I was tempted to use VisualCube to make images for each case. It's not like I have many other things on at the moment :/

Also, thanks deepSubDiver. I don't know how to do any of that stuff in Excel.


----------



## MacDragon (Oct 18, 2011)

Hey!
Just found this thread and even though it has been some time since last update, I needed to thank you! Very nice work, and will probably help me a lot!
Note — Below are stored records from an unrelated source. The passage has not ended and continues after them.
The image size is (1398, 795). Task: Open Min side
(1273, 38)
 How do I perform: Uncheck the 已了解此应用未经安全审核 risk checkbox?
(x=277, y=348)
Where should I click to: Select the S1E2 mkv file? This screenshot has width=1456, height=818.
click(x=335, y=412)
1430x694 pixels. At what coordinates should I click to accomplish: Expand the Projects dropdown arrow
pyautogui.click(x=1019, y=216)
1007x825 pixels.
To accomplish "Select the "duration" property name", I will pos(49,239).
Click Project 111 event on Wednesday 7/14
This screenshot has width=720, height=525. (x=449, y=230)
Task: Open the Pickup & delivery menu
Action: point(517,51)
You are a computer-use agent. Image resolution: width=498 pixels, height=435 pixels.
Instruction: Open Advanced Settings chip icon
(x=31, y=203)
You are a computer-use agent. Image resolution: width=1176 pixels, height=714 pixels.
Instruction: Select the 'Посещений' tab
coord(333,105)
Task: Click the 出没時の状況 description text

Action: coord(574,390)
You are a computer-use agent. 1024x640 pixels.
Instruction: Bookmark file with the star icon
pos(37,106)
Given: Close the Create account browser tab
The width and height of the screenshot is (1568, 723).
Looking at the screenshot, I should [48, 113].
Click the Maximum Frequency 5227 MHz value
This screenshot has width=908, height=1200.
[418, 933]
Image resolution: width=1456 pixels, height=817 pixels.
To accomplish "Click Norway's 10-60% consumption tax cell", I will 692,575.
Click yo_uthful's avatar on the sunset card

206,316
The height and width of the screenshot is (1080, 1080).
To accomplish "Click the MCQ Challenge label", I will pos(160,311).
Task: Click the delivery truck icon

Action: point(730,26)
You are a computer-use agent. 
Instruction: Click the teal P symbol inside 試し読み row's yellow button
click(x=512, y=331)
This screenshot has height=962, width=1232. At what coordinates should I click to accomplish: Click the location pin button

"My method", if I can even call it that way, is to make regular CP (I'm REALLY bad identifying parity, on 4x4 too...) and then, if you consider P as parity and N as non-parity, we have 4 main groups ():
P/P
P/N
N/P
N/N

I basically know one alg for each of the first three to make a NN, and I want to learn all NN algs (25 algs), but I have just began (know about 8)

Anyway, thanks a lot!


----------



## Jokerman5656 (Oct 19, 2011)

MacDragon said:


> Hey!
> Just found this thread and even though it has been some time since last update, I needed to thank you! Very nice work, and will probably help me a lot!
> 
> "My method", if I can even call it that way, is to make regular CP (I'm REALLY bad identifying parity, on 4x4 too...) and then, if you consider P as parity and N as non-parity, we have 4 main groups ():
> ...


 
I was having that same issue until i found this. Clicky


----------



## MacDragon (Oct 21, 2011)

ccw U	ccw U	1,0 / 3,0 / -1,-1 / 3,0 / -5,1 / 5,0	Yes	Both at right

Shouldn't the top one be on left?


----------



## Jokerman5656 (Oct 21, 2011)

MacDragon said:


> ccw U	ccw U	1,0 / 3,0 / -1,-1 / 3,0 / -5,1 / 5,0	Yes	Both at right
> 
> Shouldn't the top one be on left?


 
Yeah, it should be.


----------



## MacDragon (Jan 14, 2012)

well.. posting again some months later, but I really liked the effort made by MTGjumper and I think this should be used by everyone that wants to improve in SQ-1, so..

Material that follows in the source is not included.